Ce jeudi matin, à la demande du tribunal, un psychiatre et une docteure en psychologie ont expliqué comment, via les expertises réalisées durant l’instruction six mois après les faits, ils sont arrivés à la conclusion que Johnny Obrecht se trouvait dans un "état de dissociation significatif" qui aurait altéré son processus de décision.

Cette conclusion, les deux experts y sont arrivés essentiellement via le discours du prévenu qu’ils ont rencontré. Un discours est néanmoins évolutif. Il peut aussi être préparé. À ce sujet, les experts précisent que les questions qui sont posées au sujet sont très précises. Les mots utilisés pour répondre sont catégorisés, ce qui permet de mesurer l’état de stress dans lequel il se trouvait. "Quand on est dans cet état, on ne le sait pas. Ce sont des professionnels qui doivent le dire", disent-ils.

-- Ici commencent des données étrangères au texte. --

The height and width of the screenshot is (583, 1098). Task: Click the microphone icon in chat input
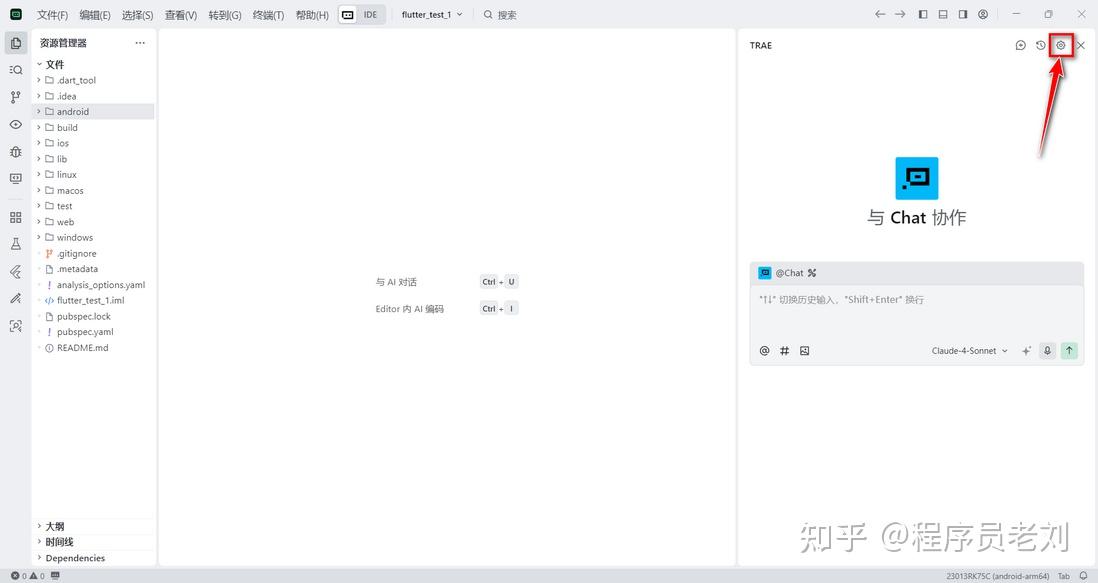pyautogui.click(x=1047, y=350)
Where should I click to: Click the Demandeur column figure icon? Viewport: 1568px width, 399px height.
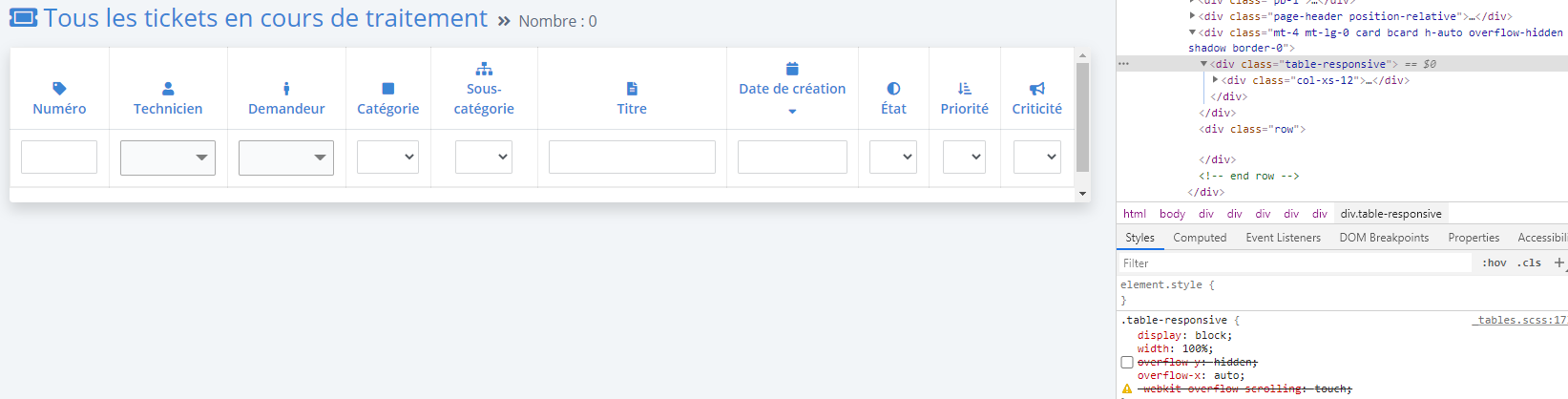286,89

Les experts expliquent que le cerveau travaille sur trois niveaux. L’un d’eux concerne les émotions. Celles-ci sont contrôlées par le cortex. Mais dans un état de stress aigu, lors d’une situation extrêmement menaçante, les émotions débordent et le cerveau cortical ne gère plus rien. On parle alors d’un "état dissocié". Une déconnexion des émotions. Exemple dans cette affaire. Devant les psys, Johnny O. a déclaré avoir roulé sur "quelque chose". (C'était la victime). Un terme utilisé car déconnecté de ses émotions. "On peut réagir de plusieurs manières : soit en étant pétrifié, en prenant la fuite, en se battant ou en appelant à l’aide." Pour Johnny Obrecht, il y aurait un mélange de fuite et de bagarre. L’alcool qu’il avait consommé ce soir-là aurait, par ailleurs, contribué à la perte de contrôle de ses actes. Le dossier reviendra devant le tribunal le 10 novembre.